* START EXCERPTED DATA *

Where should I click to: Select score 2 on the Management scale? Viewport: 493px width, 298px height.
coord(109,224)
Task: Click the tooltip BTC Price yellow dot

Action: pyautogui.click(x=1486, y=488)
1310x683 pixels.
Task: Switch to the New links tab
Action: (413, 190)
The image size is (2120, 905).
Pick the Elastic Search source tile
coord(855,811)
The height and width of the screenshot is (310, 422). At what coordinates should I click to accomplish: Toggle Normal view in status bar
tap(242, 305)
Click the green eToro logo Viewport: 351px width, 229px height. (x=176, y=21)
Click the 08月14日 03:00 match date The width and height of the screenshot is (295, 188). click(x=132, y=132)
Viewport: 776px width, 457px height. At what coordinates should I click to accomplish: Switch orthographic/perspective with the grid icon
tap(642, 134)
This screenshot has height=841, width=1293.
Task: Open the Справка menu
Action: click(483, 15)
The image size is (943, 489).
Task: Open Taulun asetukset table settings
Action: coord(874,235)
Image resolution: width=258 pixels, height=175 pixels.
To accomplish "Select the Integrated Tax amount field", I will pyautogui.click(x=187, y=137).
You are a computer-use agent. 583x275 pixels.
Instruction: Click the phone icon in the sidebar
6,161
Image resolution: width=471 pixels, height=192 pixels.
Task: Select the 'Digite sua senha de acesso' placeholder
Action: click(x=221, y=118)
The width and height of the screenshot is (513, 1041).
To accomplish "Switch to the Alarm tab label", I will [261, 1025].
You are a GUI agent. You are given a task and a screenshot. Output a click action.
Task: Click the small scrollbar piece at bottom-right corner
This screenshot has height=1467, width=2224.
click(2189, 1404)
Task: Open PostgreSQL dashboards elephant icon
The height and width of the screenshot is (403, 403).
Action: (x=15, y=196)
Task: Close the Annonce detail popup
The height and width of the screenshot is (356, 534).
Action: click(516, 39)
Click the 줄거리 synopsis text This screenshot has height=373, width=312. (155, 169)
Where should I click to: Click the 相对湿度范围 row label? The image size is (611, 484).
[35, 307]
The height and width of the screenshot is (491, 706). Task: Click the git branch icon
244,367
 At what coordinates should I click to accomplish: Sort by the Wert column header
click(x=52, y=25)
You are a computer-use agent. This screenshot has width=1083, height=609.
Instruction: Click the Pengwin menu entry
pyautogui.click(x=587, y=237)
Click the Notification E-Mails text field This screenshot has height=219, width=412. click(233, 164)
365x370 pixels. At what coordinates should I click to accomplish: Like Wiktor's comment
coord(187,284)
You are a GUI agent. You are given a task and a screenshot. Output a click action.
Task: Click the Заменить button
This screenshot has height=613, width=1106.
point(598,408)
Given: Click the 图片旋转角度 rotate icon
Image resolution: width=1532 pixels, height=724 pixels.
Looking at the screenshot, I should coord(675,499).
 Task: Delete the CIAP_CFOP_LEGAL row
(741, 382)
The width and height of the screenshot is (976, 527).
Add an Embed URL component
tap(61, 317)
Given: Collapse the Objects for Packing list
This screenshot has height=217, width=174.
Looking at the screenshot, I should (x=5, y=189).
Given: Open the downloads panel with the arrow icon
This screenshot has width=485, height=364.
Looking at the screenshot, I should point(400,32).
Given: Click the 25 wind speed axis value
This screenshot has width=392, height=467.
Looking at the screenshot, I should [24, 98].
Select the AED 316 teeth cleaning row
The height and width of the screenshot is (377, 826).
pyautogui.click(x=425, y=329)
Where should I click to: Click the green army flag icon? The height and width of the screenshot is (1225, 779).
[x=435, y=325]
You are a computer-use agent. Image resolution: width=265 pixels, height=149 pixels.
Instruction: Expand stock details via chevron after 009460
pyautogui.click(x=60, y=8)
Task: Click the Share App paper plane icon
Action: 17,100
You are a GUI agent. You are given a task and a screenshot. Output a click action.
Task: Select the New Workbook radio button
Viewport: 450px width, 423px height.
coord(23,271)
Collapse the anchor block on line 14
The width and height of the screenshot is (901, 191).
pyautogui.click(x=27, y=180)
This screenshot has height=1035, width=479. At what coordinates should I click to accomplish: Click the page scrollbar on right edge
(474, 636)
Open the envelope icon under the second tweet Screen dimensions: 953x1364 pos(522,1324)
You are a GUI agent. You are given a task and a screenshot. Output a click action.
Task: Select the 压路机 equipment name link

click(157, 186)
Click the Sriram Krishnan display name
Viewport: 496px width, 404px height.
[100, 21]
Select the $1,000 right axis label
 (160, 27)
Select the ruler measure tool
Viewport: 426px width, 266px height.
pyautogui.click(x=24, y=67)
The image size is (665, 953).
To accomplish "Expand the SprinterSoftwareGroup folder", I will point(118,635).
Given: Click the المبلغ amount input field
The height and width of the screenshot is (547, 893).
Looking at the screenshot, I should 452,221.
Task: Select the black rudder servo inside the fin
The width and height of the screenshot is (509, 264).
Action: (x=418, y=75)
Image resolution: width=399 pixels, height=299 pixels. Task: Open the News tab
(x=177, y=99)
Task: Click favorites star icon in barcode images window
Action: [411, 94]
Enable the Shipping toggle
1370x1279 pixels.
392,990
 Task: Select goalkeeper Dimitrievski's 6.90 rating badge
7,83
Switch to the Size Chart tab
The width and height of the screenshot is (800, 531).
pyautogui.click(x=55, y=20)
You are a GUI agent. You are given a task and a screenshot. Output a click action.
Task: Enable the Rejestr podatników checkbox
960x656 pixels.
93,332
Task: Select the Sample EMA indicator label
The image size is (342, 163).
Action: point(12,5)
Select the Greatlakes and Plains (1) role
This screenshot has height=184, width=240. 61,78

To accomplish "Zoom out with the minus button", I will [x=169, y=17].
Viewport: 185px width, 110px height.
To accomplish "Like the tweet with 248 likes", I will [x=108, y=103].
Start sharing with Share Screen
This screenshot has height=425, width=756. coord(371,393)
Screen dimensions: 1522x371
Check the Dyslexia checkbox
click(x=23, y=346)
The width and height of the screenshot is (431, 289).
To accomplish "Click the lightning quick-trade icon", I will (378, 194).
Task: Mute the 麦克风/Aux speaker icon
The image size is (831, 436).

* END EXCERPTED DATA *

*STATED TASK:* Retype the listing lines from the one containing "Viewport: 185px width, 110px height." through the one containing "click(x=23, y=346)", including both of those lines.

*CORRECT RESPONSE:*
Viewport: 185px width, 110px height.
To accomplish "Like the tweet with 248 likes", I will [x=108, y=103].
Start sharing with Share Screen
This screenshot has height=425, width=756. coord(371,393)
Screen dimensions: 1522x371
Check the Dyslexia checkbox
click(x=23, y=346)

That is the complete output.